In linea con quanto stabilito dalla Direttiva del Parlamento europeo e del Consiglio del 19 novembre 2008 relativa ai rifiuti, il D. Lgs. n. 152/2006 (come modificato dal D.Lgs. n. 205/2010 e dalla Legge 6 agosto 2015, n. 125) ha qualificato il “deposito temporaneo” come “il raggruppamento dei rifiuti e il deposito preliminare alla raccolta ai fini del trasporto di detti rifiuti in un impianto di trattamento, effettuati, prima della raccolta, nel luogo in cui gli stessi sono prodotti, da intendersi quale l’intera area in cui si svolge l’attività che ha determinato la produzione dei rifiuti o, per gli imprenditori agricoli di cui all’articolo 2135 del codice civile, presso il sito che sia nella disponibilità giuridica della cooperativa agricola, ivi compresi i consorzi agrari, di cui gli stessi sono soci, alle seguenti condizioni:
1) i rifiuti contenenti gli inquinanti organici persistenti di cui al regolamento (CE) n. 850/2004, e successive modificazioni, devono essere depositati nel rispetto delle norme tecniche che regolano lo stoccaggio e l’imballaggio dei rifiuti contenenti sostanze pericolose e gestiti conformemente al suddetto regolamento;
2) i rifiuti devono essere raccolti ed avviati alle operazioni di recupero o di smaltimento secondo una delle seguenti modalità alternative, a scelta del produttore dei rifiuti: con cadenza almeno trimestrale, indipendentemente dalle quantità in deposito; quando il quantitativo di rifiuti in deposito raggiunga complessivamente i 30 metri cubi di cui al massimo 10 metri cubi di rifiuti pericolosi. In ogni caso, allorché il quantitativo di rifiuti non superi il predetto limite all’anno, il deposito temporaneo non può avere durata superiore ad un anno;
3) il “deposito temporaneo” deve essere effettuato per categorie omogenee di rifiuti e nel rispetto delle relative norme tecniche, nonché, per i rifiuti pericolosi, nel rispetto delle norme che disciplinano il deposito delle sostanze pericolose in essi contenute;
4) devono essere rispettate le norme che disciplinano l’imballaggio e l’etichettatura delle sostanze pericolose;
5) per alcune categorie di rifiuto, individuate con decreto del Ministero dell’ambiente e della tutela del territorio e del mare, di concerto con il Ministero per lo sviluppo economico, sono fissate le modalità di gestione del deposito temporaneo”.

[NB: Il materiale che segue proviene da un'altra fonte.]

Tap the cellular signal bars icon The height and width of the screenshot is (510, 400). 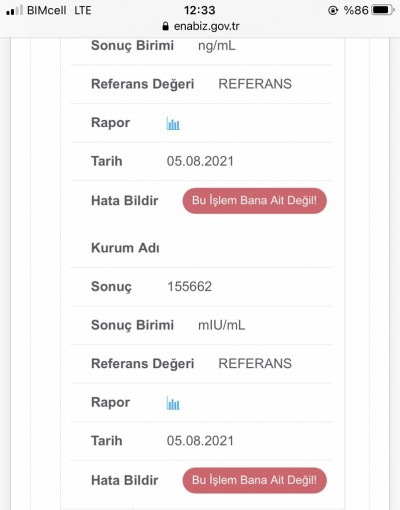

Chiarito che, in questa particolare fattispecie, il luogo di produzione del rifiuto può essere la sede locale della società istante, in applicazione delle specifiche disposizioni previste dal Testo Unico Ambientale, può essere effettuato un deposito temporaneo delle acque di lavaggio derivanti da tale attività presso le sedi locali dell’impresa dislocate sul territorio servito. Per sede locale del gestore deve intendersi quella più prossima al luogo in cui siano stati eseguiti i lavaggi.
Sono richieste, ovviamente, le autorizzazioni necessarie al trasporto dei rifiuti, la tenuta del registro di carico e di scarico e il rispetto delle modalità tecnico/amministrative di svolgimento del deposito temporaneo; in assenza di uno solo dei requisiti normativi richiesti, il deposito non potrà considerarsi “temporaneo” e dovrà essere qualificato come:
– “deposito preliminare”, se il collocamento dei rifiuti venga effettuato in attesa di un’azione di smaltimento;
– “messa in riserva”, qualora il materiale sia in attesa di un’operazione di recupero;
– “abbandono”, quando non siano previste successive operazioni di smaltimento e di recupero;
– “discarica abusiva”, in caso di abbandono di rifiuti reiterato nel tempo e rilevante in termini spaziali e quantitativi.